I ask this question because I think the time has come for those people (who want to take the position that Paul of Tarsus was a letter writer) to argue the case – rather than just hop on to the assumption that has come down the ‘Christian centuries’ that Paul was a letter writer. 

As I see it, a significant issue to be explored is the fact that an early ‘in-house’ ‘history’ of Christianity – the text known as ‘The Acts of the Apostles’ – does not mention Paul as a letter writer.  So I am curious to ask, ‘Why not?’. 

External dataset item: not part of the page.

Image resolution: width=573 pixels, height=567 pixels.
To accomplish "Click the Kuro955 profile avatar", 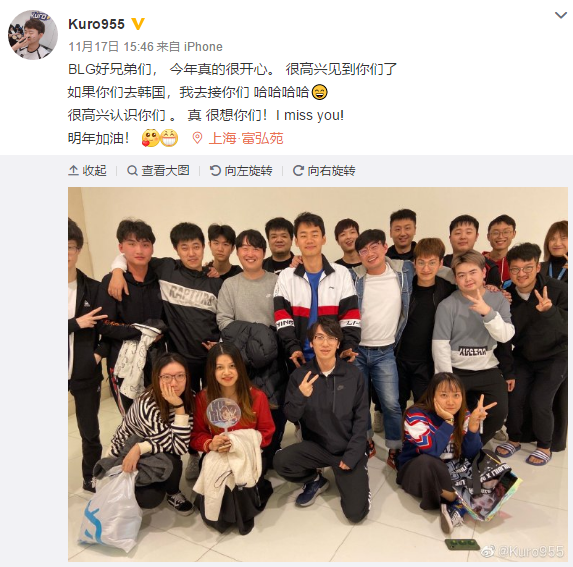I will 33,35.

An apparent witness to Paul of Tarsus being a letter writer is the sentence in the text known as “2 Peter”.  At 3:15, the text is, “So also our beloved brother Paul wrote to you according to the wisdom given him, speaking of this [the end of the world and the second coming of Christ] as he does in all his letters.  There are some things in them hard to understand, which the ignorant and the unstable twist to their own destruction, as they do the other scriptures”. 

I note that this subject matter [the end of the world and the second coming of Christ] does not feature prominently in all the letters which are sometimes attributed to Paul.  So I infer that the author of “2 Peter” was not ‘close’ to Paul, and not a contemporary of Paul.  Hence, my provisional conclusion is that this text is a witness to a tradition that links Paul with a collection of letters and believes Paul to be their author. 

I think we can all agree that the texts traditionally attributed to Paul contain “some things in them hard to understand”.  But it seems to me that there are at least two possible lines of enquiry from this point of agreement. 

In the first, there is the assumption of a great single mind at work in the writing of the Pauline letters.  Study of the letters then leads to suggestions about ‘Paul’s theology’. 

In the second, the assumption is made that, although the Pauline letters have the form of letters, the Pauline letters as they have been copied and used across many centuries might not, in fact, be letters. 

I make these notes after reading a review of a book that I expect to engage with when I have a little more time to examine (as an amateur historian) papyrus 46.  Patrick Gray’s 2012 book seems to be an example of a circular argument.  He assumes that the Pauline letters are letters, and then concludes at the end of his study that they are Paul’s letters.

[Gray, Patrick (2012) Opening Paul’s Letters: A Reader’s Guide to Genre and Interpretation.  Grand Rapids: Baker Academic.]